*How to complete this task*
Extract each line of the records below that contains the word "agent".
========================
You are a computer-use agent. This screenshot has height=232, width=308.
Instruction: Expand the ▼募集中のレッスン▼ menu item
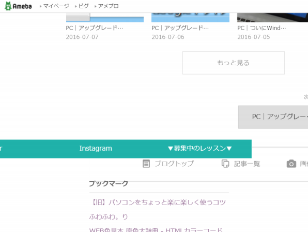[200, 149]
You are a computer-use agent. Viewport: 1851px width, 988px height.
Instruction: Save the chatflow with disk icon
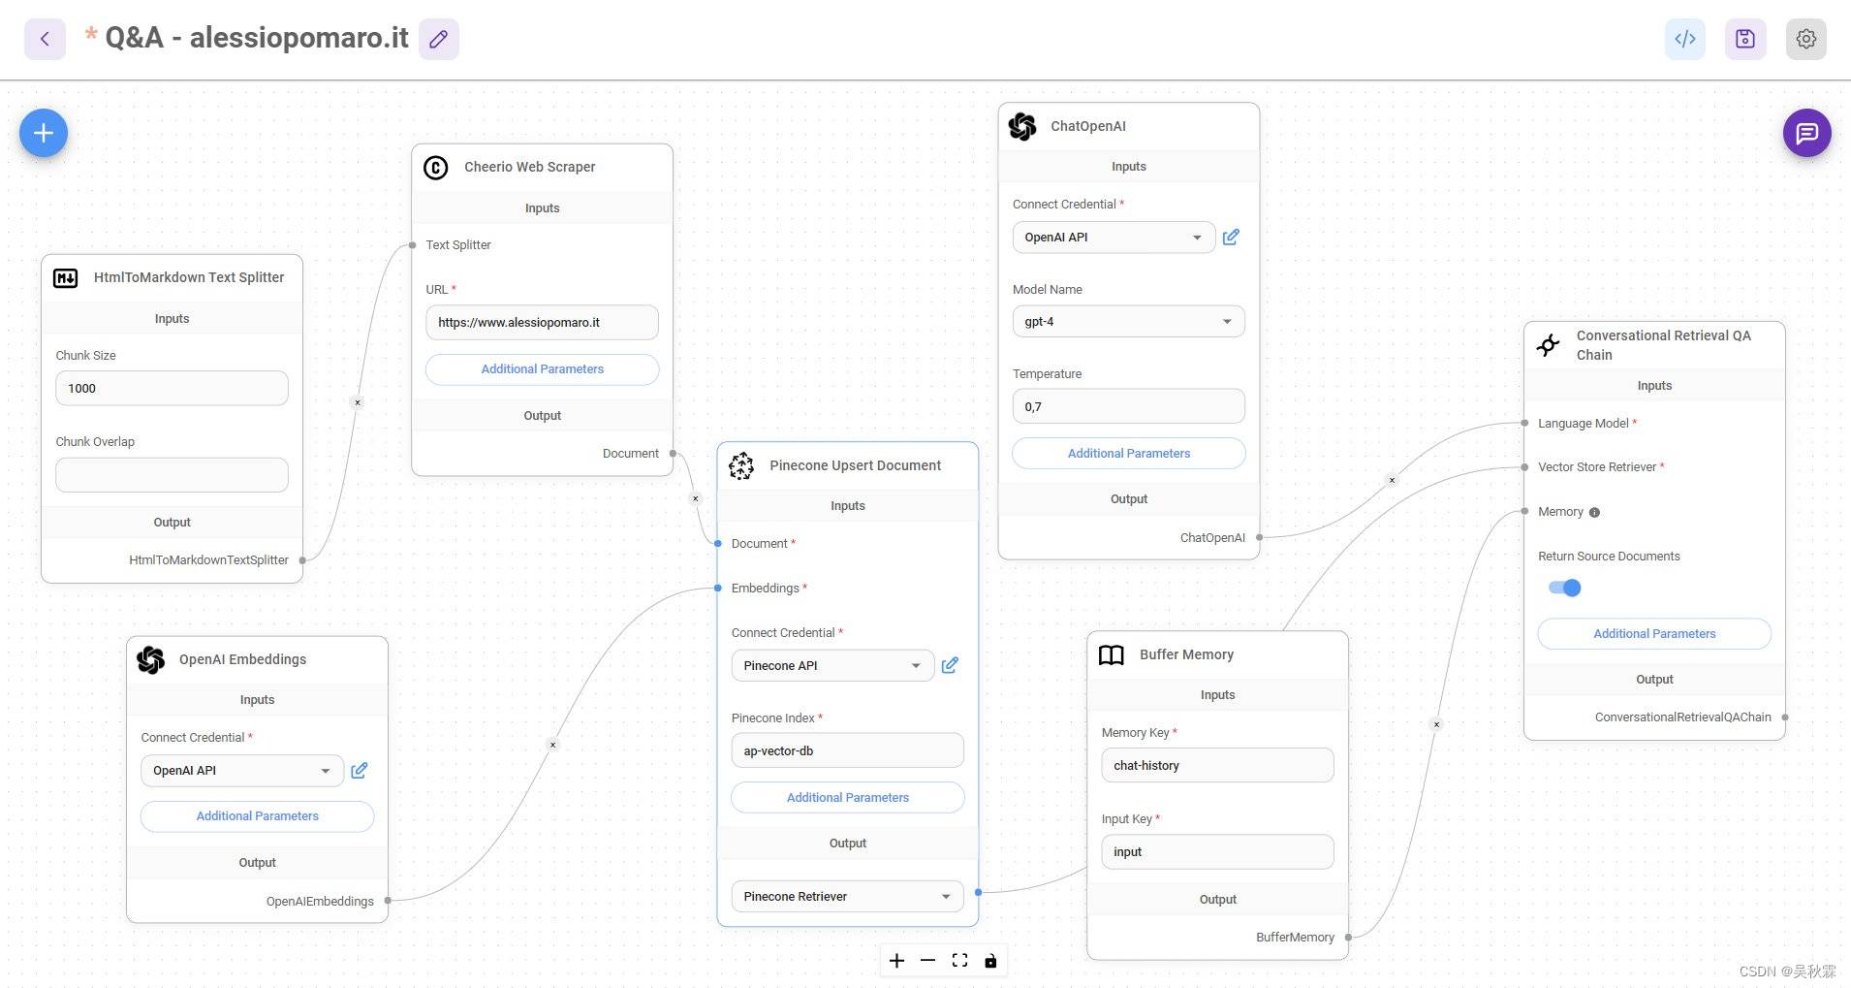tap(1744, 39)
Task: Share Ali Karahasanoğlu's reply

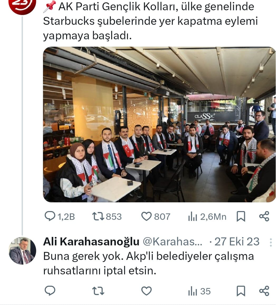Action: [x=264, y=291]
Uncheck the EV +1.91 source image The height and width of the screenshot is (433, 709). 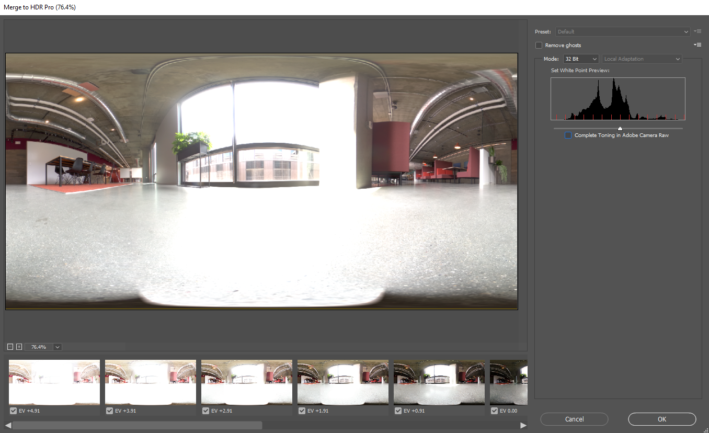302,411
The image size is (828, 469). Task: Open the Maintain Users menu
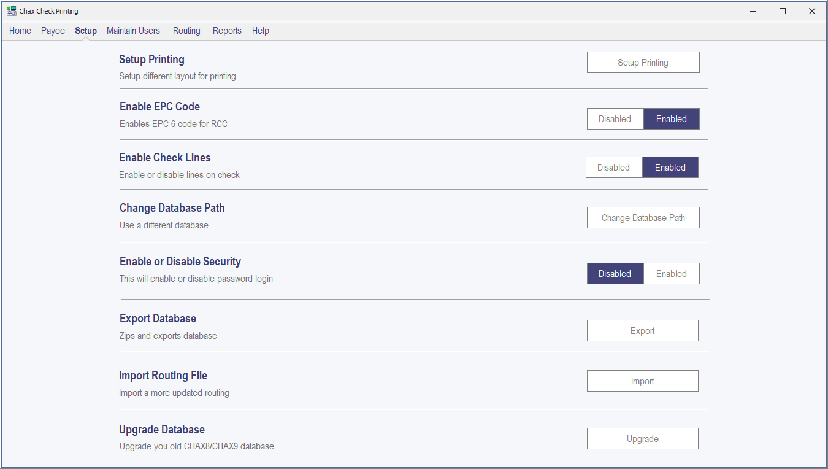tap(133, 31)
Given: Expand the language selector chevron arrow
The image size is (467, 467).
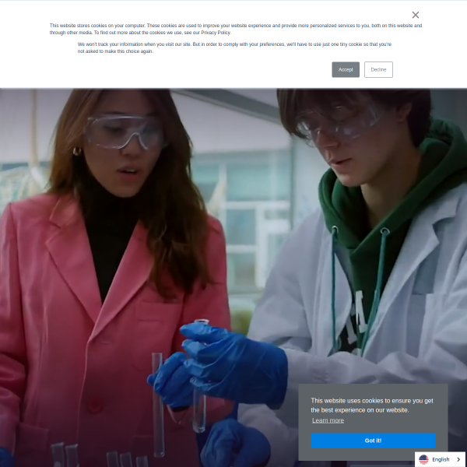Looking at the screenshot, I should [x=457, y=459].
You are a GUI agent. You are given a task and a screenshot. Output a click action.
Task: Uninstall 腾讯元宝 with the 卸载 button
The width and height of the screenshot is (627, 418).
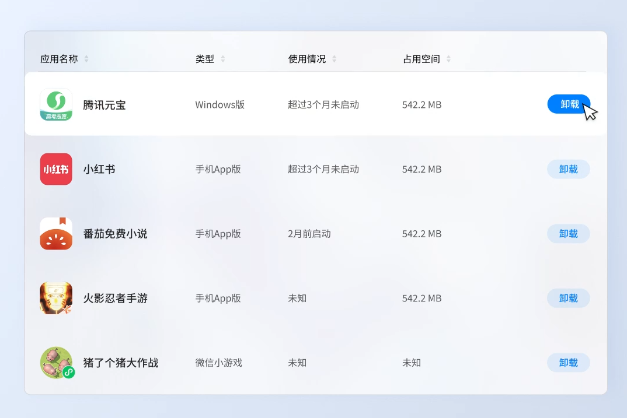click(x=569, y=104)
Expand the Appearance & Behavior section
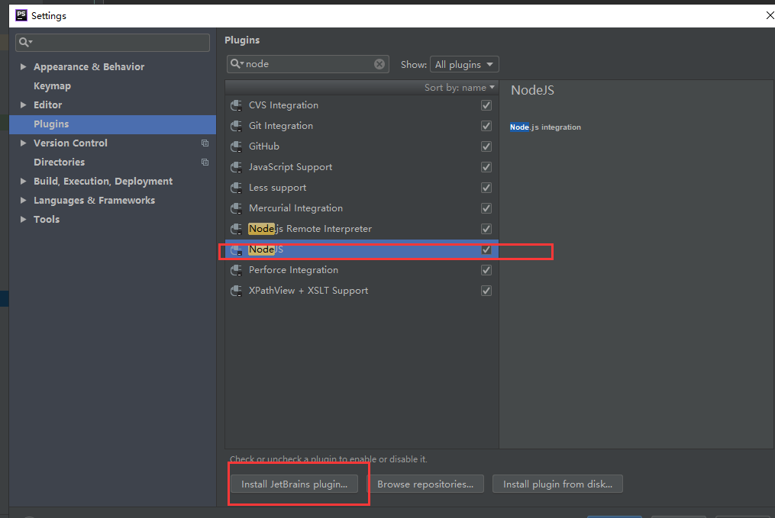This screenshot has width=775, height=518. coord(24,67)
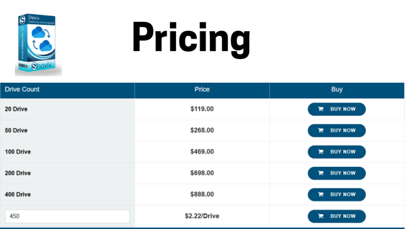Click the $469.00 price
Image resolution: width=405 pixels, height=229 pixels.
[x=202, y=152]
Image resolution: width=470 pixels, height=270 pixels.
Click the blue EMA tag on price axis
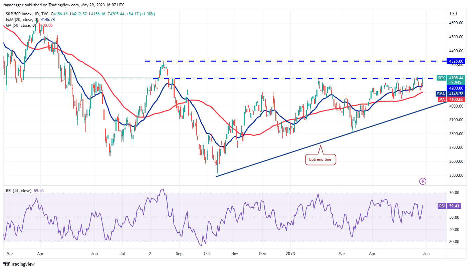pyautogui.click(x=441, y=94)
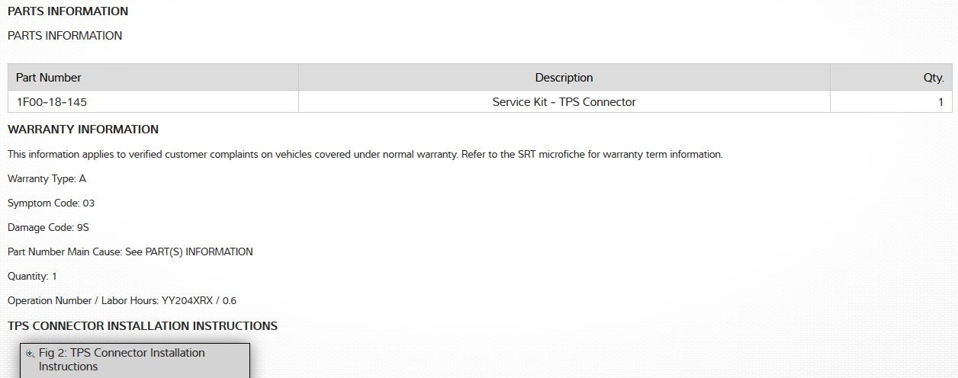This screenshot has height=378, width=958.
Task: Click the TPS CONNECTOR INSTALLATION INSTRUCTIONS heading
Action: (x=143, y=326)
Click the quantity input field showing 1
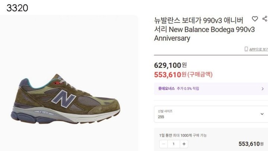Image resolution: width=268 pixels, height=151 pixels. pos(173,144)
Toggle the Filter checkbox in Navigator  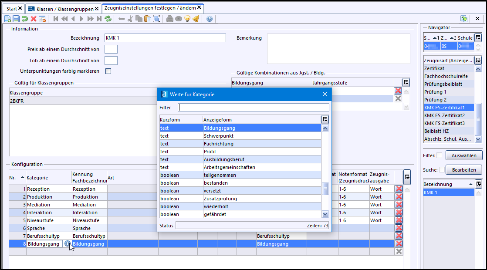coord(439,155)
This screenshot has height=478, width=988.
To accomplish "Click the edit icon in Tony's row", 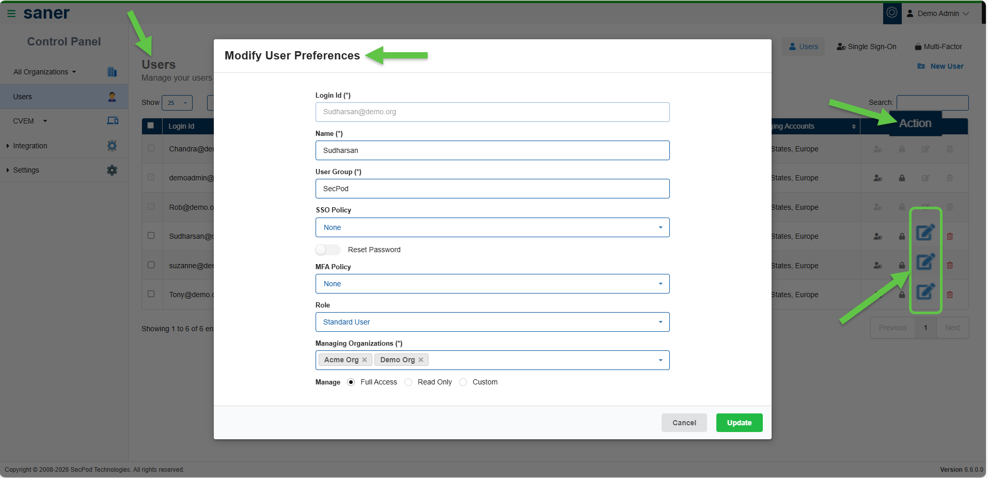I will pos(925,291).

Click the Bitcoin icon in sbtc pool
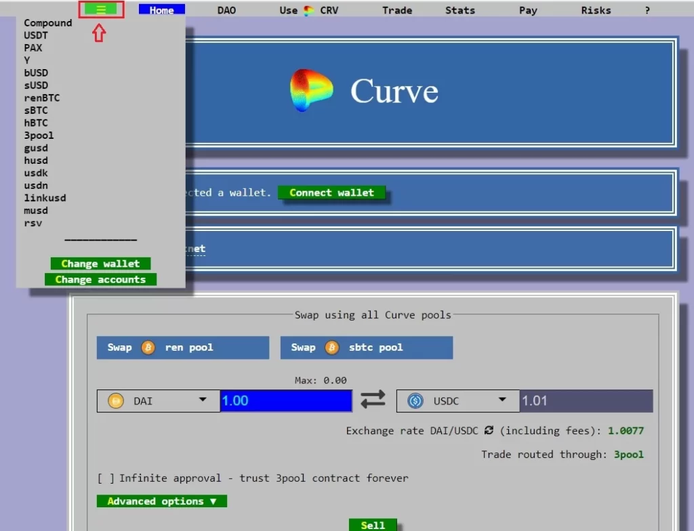point(332,347)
========================
*Problem solution*
You are a computer-use agent. This screenshot has height=232, width=308.
You are a computer-use agent. Viewport: 1851px width, 988px height.
You are a GUI agent. You are given a task and a screenshot. Output a click action.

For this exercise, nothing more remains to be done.